YOUR TASKS ::
[1] Revise the passage of the blog post on teacher evaluation between "Why can’t we" and "than a spreadsheet)?", inclusive, replacing "diagnostic assessments" with "formative assessments".
[2] Pick up the blog post on teacher evaluation after its final sentence and continue writing it.

START PAGE TEXT

I’m not really sure how much more I can add to the fine criticism of Time‘s latest cover story about Michelle Rhee, DC’s Chancellor of Education (read: Jim Horn, Dean Shareski, and Chris Lehmann) … but, two things stand out for me (other than being rather annoyed by the glamorization of someone who has clearly not read The No Assh0le Rule:
1) Why are we still fixated on standardized test scores as a measure of teacher capacity? Surely there is enough debate about the validity of such tests, their negative impact on student engagement, and their contribution to passionate teachers fleeing the profession, to suggest a need to find something else. I’m all for accountability measures, but we know that an aggregated summative number doesn’t give us the full picture, either about a student or about the teacher(s) who taught that student. I have first-hand experience in well-meaning teacher merit systems as well as completely flawed teacher evaluation programs. Boiling it down to an autopsy-style test given in March doesn’t tell us how good the teaching was.
Why can’t we consider valid and reliable diagnostic assessments that encourage students, families, and teachers to partner with each other and work on a child’s individual learning needs (perhaps because we would have to give them at the beginning of the school year and spoil the newspapers’ fun of bashing poor-performing schools)? How about using thoughtful teacher evaluation rubrics that encourage educators to self-assess and focus on areas that they feel need improvement (perhaps because it’s more difficult and requires reflection and effort, rather than a spreadsheet)?

END PAGE TEXT
START RECORDS

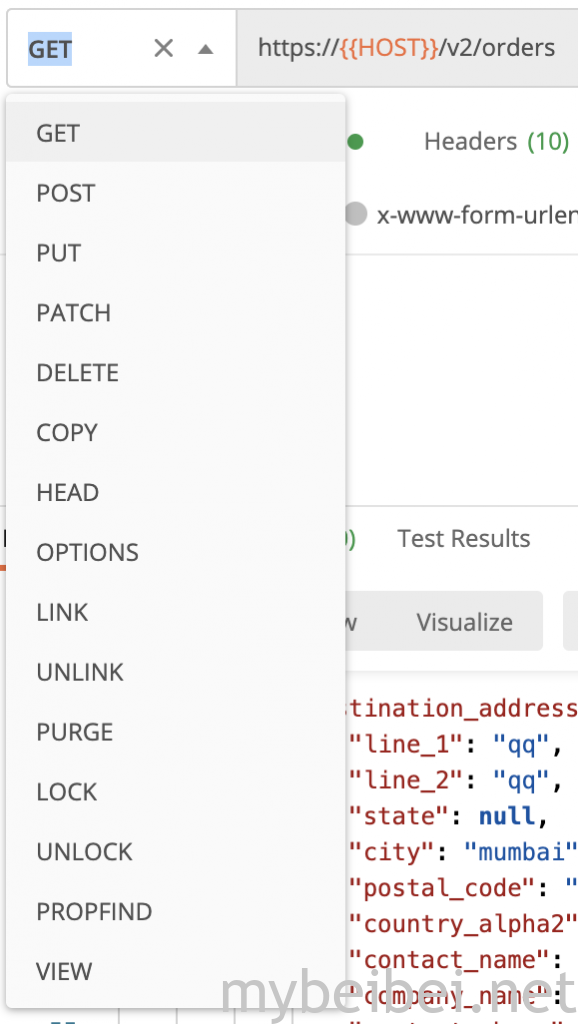Pick the COPY method option
578x1024 pixels.
[176, 433]
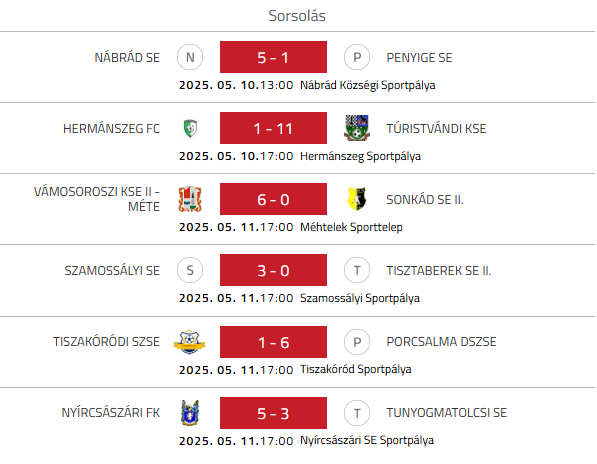
Task: Open the 1 - 6 match score
Action: click(x=273, y=342)
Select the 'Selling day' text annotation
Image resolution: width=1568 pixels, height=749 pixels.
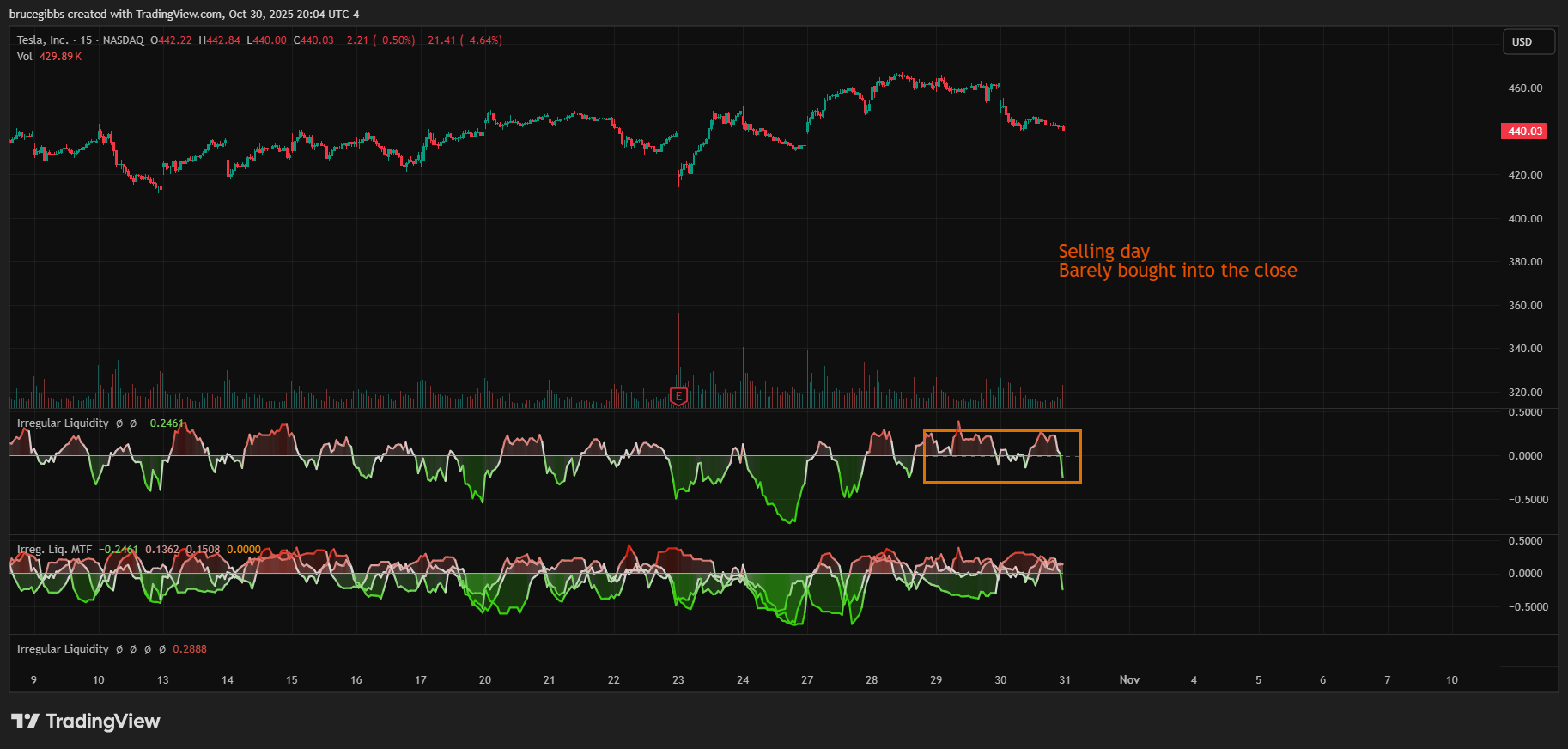coord(1103,251)
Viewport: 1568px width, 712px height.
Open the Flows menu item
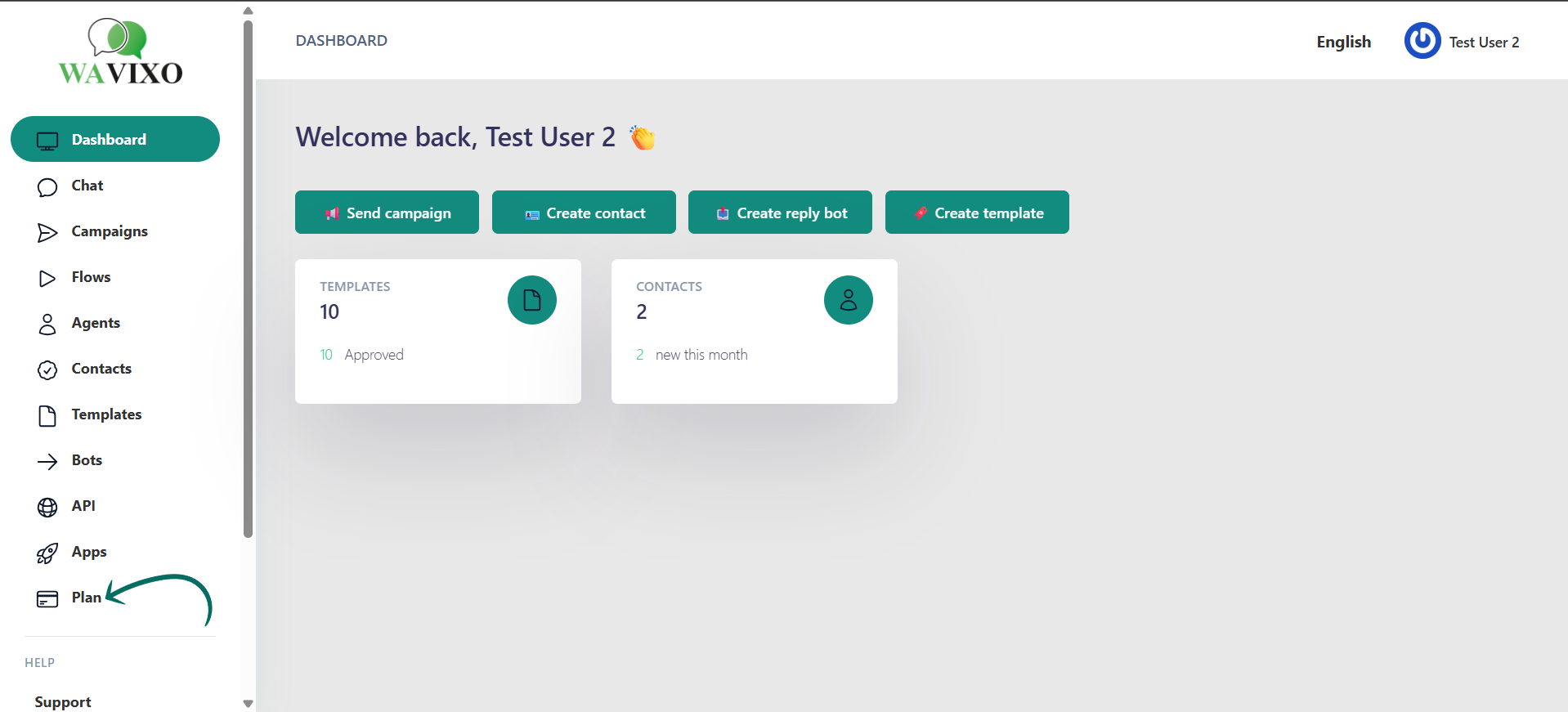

END RECORDS

TASK RESPONSES ::
[1]
Why can’t we consider valid and reliable formative assessments that encourage students, families, and teachers to partner with each other and work on a child’s individual learning needs (perhaps because we would have to give them at the beginning of the school year and spoil the newspapers’ fun of bashing poor-performing schools)? How about using thoughtful teacher evaluation rubrics that encourage educators to self-assess and focus on areas that they feel need improvement (perhaps because it’s more difficult and requires reflection and effort, rather than a spreadsheet)?

[2]
2) If it’s about teacher quality, we need to shift our culture to one that appreciates, encourages, and rewards intelligent and passionate young people to enter the education profession. We need high-quality pre-service programs that do not rely on traditional methods courses that segregate disciplines and neglect using current technology to alter the learning environment. We need high-level certification programs for elementary teachers that are willing to be content-area experts; for middle school educators that truly embrace that developmental age group (not just frustrated high school teachers); for secondary teachers that don’t spout information and ask bored teenagers to regurgitate it.
Yes, there are plenty of bad teachers out there and we should get rid of them – but who will replace them?